A very common symptom of any serious illness is “Sticker Shock”. You probably didn’t realize it before you got sick, but medical equipment ain’t cheap. Nobody who is healthy sits down and figures out the finances they’ll need to survive an incredibly rare and frustratingly incurable disease. Well, maybe some extreme hypochondriac would, but we won’t count them in our equation.
Sure you probably understood that big ticket items like Power Chairs are expensive (but then again that Hoveround® commercial makes it seem like the government is practically giving those away!). What you don’t take into account is all those small gadgets you start out with: grabbers, cushions, pill cutters, can openers, canes, etc. – before you move into the mid-range assistive devices: grab bars, wheelchairs, lift chairs, raised toilets, etc. – before you have to go full-out with the home and car retrofitting: permanent ramps, roll-in showers, hand controls in automobiles, stair lifts, etc. etc. etc.!!! You’ll go from $ to $$ to $$$$ quicker than you’d think.
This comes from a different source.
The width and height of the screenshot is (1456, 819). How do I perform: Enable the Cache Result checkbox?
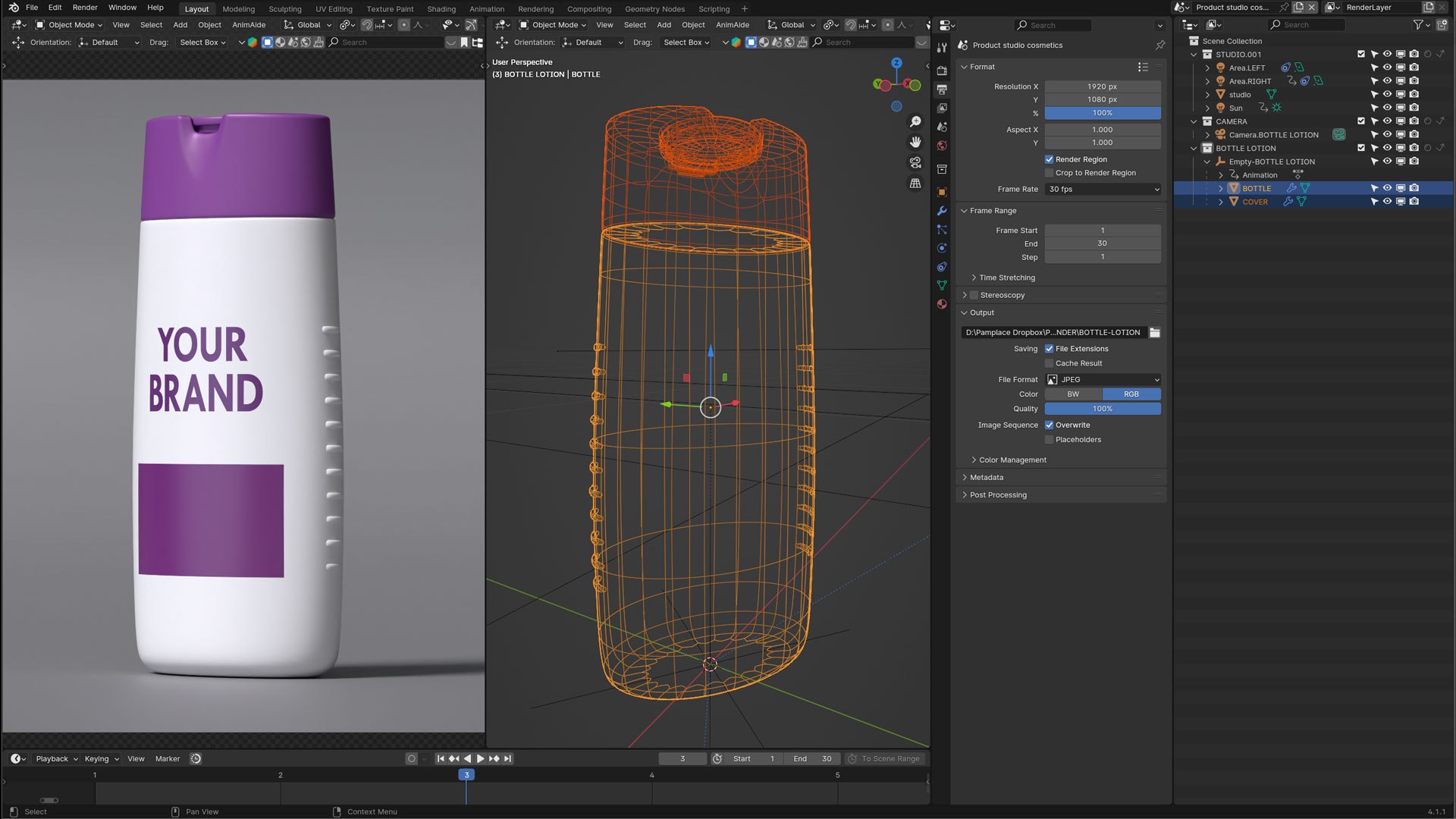click(1049, 363)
To add insult to injury, just when you are getting hit with these major medical costs it is very likely that you have either retired and are on fixed income, or have had to take short or long-term disability and are making only a fraction of your full income. Oh, joy.
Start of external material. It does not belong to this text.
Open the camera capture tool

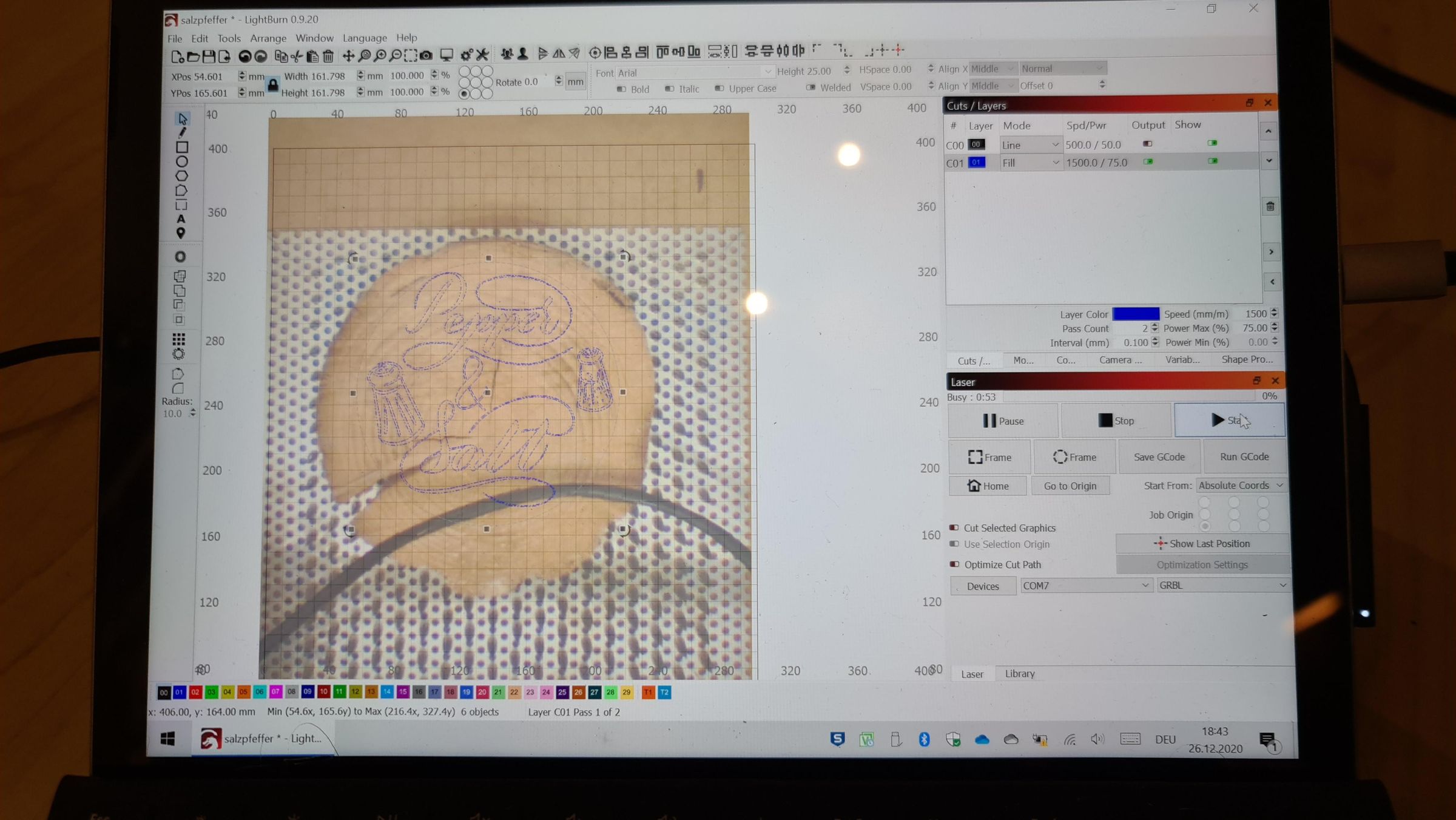[x=425, y=56]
So how do you lower your costs for all this medical equipment? The answer is surprisingly simple. Let someone else take the loss. Just like buying a vehicle (depreciation happens the moment you drive it off the lot) the same goes for medical equipment. Buying used will save you anywhere from 25 – 70% off the cost of goods. We had tremendous success buying a lift chair for Mo using Craigslist. This chair looks like a regular recliner, but in addition to the hand lever it included a handheld remote that operated the motorized frame to tilt and raise Mo. It even included a heat element – a nice feature since immobility can be chilly (we now get why in most pictures FDR usually had a throw over his legs!).
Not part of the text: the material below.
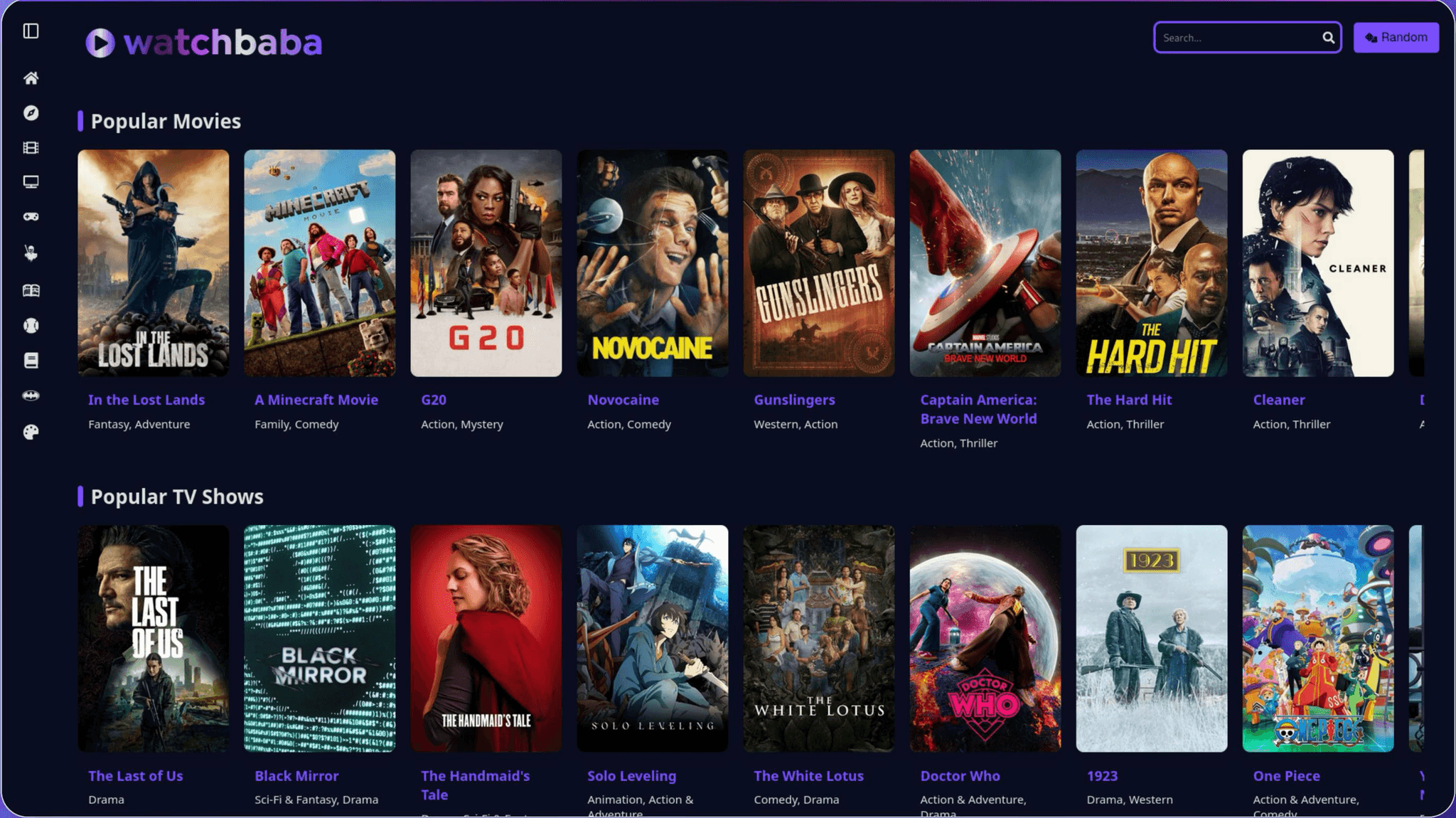The image size is (1456, 818).
Task: Open the open-book manga icon
Action: click(x=31, y=290)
New, a chair like this would run anywhere from $695 – $1200. We were able to find this older Simmons model on Craigslist for $250 (we did have to transport the chair ourselves, but asking a neighbor for help we got it home with no problems). We were lucky to find this chair in such good condition, and it did take looking at a few other chairs priced higher before we found this one. We even had a sort of Goldilocks experience trying out the different models, as some were too soft, some were too short, some were too feminine, etc. We borrowed an upholstery cleaner to freshen the fabric, and although the blue was not ideal for our decor the price couldn’t be beat.
When Mo went into “remission” and we no longer needed it, we then sold the lift chair on Craigslist again. We sold it for $200. The year we used this chair in our home only cost us $50 because someone else had paid the retail for us when they owned it. With just a little planning, a little internet searching, and a little bit of luck you can save yourself a fortune!